### What is required
Rewrite each item below, putting "screen capture" wherever "screenshot" appears and leaving everything else the same.

### Source records
========================================

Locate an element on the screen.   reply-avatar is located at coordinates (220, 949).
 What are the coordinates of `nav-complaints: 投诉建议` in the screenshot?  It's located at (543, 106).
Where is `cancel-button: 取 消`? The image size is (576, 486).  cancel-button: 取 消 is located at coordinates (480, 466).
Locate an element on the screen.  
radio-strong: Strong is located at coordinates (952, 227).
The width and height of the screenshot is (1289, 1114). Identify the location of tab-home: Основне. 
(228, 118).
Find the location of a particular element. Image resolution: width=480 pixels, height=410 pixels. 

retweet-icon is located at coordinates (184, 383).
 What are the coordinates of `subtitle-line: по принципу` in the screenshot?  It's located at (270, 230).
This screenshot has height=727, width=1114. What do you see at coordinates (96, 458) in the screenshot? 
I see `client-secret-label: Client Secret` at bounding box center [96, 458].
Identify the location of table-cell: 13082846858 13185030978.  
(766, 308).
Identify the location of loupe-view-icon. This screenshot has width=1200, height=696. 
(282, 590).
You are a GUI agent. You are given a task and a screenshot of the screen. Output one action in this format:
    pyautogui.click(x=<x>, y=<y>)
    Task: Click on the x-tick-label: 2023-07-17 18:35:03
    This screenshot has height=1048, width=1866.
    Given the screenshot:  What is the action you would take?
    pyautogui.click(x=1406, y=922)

========================================

### Response
Locate an element on the screen.   reply-avatar is located at coordinates (220, 949).
 What are the coordinates of `nav-complaints: 投诉建议` in the screen capture?  It's located at (543, 106).
Where is `cancel-button: 取 消`? The image size is (576, 486).  cancel-button: 取 消 is located at coordinates (480, 466).
Locate an element on the screen.  
radio-strong: Strong is located at coordinates (952, 227).
The width and height of the screen capture is (1289, 1114). Identify the location of tab-home: Основне. 
(228, 118).
Find the location of a particular element. Image resolution: width=480 pixels, height=410 pixels. 

retweet-icon is located at coordinates (184, 383).
 What are the coordinates of `subtitle-line: по принципу` in the screen capture?  It's located at (270, 230).
This screen capture has height=727, width=1114. What do you see at coordinates (96, 458) in the screen capture? 
I see `client-secret-label: Client Secret` at bounding box center [96, 458].
Identify the location of table-cell: 13082846858 13185030978.  
(766, 308).
Identify the location of loupe-view-icon. This screen capture has width=1200, height=696. 
(282, 590).
You are a GUI agent. You are given a task and a screen capture of the screen. Output one action in this format:
    pyautogui.click(x=<x>, y=<y>)
    Task: Click on the x-tick-label: 2023-07-17 18:35:03
    This screen capture has height=1048, width=1866.
    Given the screen capture:  What is the action you would take?
    pyautogui.click(x=1406, y=922)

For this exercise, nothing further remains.